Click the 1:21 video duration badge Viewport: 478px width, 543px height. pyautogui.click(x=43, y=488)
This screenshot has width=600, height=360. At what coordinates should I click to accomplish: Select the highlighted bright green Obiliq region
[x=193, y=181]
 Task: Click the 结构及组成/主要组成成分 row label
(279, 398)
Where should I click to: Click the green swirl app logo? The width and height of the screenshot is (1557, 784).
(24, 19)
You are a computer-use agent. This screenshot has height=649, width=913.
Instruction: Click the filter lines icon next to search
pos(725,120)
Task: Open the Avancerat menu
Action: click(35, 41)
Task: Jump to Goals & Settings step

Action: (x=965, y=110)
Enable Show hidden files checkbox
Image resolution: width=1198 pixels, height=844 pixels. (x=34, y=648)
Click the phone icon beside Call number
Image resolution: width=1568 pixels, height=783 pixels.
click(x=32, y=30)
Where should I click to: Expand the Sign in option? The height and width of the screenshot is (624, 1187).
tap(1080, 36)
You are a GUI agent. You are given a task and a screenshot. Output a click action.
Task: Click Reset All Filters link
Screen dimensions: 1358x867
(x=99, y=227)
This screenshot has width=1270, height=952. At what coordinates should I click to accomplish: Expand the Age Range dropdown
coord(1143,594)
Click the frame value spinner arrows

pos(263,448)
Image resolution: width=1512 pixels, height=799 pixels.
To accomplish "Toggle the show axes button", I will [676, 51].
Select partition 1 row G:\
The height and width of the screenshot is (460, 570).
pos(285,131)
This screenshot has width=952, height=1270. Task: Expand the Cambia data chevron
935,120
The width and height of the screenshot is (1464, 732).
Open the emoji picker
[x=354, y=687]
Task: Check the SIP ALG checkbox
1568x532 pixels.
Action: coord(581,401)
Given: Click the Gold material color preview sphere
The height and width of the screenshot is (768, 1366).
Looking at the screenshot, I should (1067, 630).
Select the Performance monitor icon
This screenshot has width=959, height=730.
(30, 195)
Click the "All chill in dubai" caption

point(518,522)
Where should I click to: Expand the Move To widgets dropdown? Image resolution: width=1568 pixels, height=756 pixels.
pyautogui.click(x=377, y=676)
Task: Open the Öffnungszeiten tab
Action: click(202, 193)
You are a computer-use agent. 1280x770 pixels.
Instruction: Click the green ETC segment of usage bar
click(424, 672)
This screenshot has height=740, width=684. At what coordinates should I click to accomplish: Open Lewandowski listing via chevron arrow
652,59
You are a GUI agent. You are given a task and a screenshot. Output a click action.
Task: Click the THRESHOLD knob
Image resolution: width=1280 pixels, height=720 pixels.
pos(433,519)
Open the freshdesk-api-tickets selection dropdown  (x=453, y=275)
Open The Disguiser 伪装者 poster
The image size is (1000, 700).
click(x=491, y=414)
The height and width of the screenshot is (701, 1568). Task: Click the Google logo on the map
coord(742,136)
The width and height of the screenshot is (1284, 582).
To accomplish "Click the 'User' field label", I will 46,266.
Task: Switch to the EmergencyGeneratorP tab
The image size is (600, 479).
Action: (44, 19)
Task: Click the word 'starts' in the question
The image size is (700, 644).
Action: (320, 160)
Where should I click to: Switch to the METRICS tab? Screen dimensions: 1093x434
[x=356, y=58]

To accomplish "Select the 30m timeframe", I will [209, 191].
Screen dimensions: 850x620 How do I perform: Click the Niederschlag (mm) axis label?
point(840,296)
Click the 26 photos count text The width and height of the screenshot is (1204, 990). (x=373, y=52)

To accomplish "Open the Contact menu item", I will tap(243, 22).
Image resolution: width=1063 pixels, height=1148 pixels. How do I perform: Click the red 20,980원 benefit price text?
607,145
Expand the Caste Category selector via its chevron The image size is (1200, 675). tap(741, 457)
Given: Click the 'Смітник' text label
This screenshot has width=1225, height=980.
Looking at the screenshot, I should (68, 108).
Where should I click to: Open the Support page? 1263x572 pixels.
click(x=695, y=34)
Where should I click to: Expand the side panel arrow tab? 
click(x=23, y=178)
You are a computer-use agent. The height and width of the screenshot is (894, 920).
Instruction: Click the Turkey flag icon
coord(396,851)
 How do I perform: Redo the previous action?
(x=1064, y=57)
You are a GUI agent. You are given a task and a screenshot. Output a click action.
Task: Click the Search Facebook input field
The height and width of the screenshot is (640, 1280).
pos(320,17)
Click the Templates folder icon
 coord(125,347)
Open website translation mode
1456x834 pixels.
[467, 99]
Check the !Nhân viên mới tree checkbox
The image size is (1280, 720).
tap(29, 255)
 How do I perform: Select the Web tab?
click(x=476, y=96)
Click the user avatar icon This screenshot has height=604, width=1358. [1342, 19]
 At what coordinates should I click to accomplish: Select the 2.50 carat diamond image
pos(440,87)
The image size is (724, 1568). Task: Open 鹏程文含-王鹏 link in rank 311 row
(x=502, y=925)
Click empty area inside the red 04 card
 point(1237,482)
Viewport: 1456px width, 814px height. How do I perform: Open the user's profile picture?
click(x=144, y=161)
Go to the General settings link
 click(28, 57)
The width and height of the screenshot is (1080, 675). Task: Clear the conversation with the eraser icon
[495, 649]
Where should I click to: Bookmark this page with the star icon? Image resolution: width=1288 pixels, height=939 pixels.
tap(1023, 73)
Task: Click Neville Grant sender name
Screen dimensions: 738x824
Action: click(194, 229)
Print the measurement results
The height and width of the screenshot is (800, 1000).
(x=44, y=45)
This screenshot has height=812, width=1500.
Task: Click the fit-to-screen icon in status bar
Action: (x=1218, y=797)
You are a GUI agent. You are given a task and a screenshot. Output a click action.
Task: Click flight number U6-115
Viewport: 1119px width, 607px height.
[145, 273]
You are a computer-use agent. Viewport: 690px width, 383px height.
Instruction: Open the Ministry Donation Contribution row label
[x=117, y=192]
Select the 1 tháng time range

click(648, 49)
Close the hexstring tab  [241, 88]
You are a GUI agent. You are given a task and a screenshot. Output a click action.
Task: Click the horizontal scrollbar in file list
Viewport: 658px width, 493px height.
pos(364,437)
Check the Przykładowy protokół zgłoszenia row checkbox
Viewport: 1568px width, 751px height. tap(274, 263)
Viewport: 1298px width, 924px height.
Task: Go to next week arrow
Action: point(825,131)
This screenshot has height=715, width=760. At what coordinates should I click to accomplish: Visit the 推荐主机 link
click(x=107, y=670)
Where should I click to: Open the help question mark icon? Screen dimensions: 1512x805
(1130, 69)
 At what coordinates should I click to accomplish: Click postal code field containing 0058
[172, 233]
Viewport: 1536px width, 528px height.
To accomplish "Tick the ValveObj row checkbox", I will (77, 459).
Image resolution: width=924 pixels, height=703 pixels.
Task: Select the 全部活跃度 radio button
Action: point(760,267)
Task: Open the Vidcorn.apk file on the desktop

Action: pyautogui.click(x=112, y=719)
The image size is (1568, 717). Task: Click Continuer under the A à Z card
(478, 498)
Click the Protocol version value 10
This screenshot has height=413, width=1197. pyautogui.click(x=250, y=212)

WRITTEN TASK
Count the lines of the records above that contain the word "green", and give only that number.

THE RESULT
3